Trigonometric limits often involve expressions where trigonometric functions approach a specific point, causing them to tend towards infinity or form indeterminate expressions. When dealing with trigonometric limits, such as the given exercise,\[ \lim_{t \to 0} \frac{\tan^2(3t)}{2t}, \]we encounter trigonometric functions like \(\tan(x)\). These functions can behave unpredictably as their argument approaches certain critical values.To handle these scenarios, we exploit trigonometric identities.

• Recalling the identity \(\tan(x) = \frac{\sin(x)}{\cos(x)}\), which helps reform expressions.
• This assists in transforming the limit into a more manageable form, such as dealing with \(\sin(x)\) and \(\cos(x)\).

By transforming \(\tan^2(3t)\) into \(\frac{\sin^2(3t)}{\cos^2(3t)}\), the expression becomes easier to manipulate and can be simplified using known limit rules.

Indeterminate forms occur in calculus when standard arithmetic operations do not directly resolve to a concrete value as a variable approaches a limit. These commonly include forms like \(\frac{0}{0}\), \(\frac{\infty}{fty}\), or \(0 \times \infty\).In our exercise,\[ \lim_{t \to 0} \frac{\tan^2(3t)}{2t}, \]both the numerator \(\tan^2(3t)\) and the denominator \(2t\) approach zero. This means the expression becomes a \(\frac{0}{0}\) indeterminate form when \(t\) tends to zero.To address this, we need to apply techniques that transform the expression into a determinate form.

• Utilizing trigonometric identities, such as those involving sine and cosine, helps to eliminate indeterminacy.
• Applying specific limit properties can simplify the expression further, often converting it into recognizable standard limit problems.

Effectively handling indeterminate forms requires a combination of algebraic manipulation and applying limit theorems.

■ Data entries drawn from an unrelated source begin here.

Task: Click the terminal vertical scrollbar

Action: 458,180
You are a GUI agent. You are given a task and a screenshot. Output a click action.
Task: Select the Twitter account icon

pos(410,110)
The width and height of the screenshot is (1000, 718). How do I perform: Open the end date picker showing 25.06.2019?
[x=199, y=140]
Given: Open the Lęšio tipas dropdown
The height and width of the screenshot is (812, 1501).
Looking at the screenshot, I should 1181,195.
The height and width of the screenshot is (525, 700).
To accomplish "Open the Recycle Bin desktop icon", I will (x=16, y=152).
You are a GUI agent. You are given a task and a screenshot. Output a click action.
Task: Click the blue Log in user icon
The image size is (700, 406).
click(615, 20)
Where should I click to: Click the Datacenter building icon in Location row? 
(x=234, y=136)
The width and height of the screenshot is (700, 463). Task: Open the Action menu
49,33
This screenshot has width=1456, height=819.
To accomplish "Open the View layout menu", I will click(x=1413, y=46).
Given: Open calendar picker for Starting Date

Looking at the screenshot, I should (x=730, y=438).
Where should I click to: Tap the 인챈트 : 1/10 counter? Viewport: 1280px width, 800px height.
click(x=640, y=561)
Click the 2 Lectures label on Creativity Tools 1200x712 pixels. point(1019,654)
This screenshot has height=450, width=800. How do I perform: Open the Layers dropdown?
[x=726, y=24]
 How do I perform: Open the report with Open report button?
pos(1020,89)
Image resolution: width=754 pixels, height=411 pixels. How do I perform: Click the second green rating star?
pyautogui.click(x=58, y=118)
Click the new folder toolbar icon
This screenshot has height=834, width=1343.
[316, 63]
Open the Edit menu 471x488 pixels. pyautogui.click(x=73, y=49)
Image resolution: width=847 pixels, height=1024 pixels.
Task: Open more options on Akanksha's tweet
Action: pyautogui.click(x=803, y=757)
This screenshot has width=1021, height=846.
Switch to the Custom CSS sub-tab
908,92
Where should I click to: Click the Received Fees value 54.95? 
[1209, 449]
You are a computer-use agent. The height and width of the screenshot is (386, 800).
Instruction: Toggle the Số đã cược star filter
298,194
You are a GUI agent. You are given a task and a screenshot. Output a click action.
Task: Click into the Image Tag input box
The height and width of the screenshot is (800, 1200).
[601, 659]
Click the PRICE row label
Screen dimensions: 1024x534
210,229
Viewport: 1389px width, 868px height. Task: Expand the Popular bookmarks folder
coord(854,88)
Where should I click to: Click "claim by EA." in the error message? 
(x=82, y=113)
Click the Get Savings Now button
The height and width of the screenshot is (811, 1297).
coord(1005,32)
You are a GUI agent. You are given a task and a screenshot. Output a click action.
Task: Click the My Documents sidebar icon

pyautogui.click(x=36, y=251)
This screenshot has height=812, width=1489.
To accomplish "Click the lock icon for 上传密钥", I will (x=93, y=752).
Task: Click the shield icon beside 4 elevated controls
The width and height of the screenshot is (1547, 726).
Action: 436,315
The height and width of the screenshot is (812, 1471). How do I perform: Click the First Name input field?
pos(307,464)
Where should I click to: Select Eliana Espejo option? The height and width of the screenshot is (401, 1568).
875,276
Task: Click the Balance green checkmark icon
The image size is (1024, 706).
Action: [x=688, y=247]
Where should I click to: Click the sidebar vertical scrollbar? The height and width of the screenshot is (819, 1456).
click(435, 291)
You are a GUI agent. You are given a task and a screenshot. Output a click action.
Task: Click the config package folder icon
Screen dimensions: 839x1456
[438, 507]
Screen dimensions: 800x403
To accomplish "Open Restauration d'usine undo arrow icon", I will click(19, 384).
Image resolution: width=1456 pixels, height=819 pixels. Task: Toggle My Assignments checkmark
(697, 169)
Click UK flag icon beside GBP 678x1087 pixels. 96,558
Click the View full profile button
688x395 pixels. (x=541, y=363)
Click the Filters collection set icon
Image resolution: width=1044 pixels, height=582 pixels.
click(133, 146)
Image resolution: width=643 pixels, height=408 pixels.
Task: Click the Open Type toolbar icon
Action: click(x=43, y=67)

Limit evaluation techniques are essential when directly substituting values into an expression results in indeterminate forms like \(\frac{0}{0}\). These techniques help us find meaningful limits.In this example:\[ \lim_{t \to 0} \frac{\tan^2(3t)}{2t}, \]we apply several methods:

• **Trigonometric Identities**: By converting \(\tan^2(3t)\) into \(\frac{\sin^2(3t)}{\cos^2(3t)}\), we manipulate the expression into a simpler form.


• **Using \(\lim_{x \to 0} \frac{\sin(x)}{x} = 1\)**: This key limit property helps when reasoning about expressions involving \(\sin(3t)\).


• **Algebraic Simplification**: Breaking down the complex limit into smaller, more manageable pieces, makes use of the relation \((\frac{\sin(3t)}{3t})^2\) which resolves to \(1^2 = 1\).

Applying these techniques step-by-step leads us to the result of 0, showcasing the process from indeterminate form to a meaningful limit.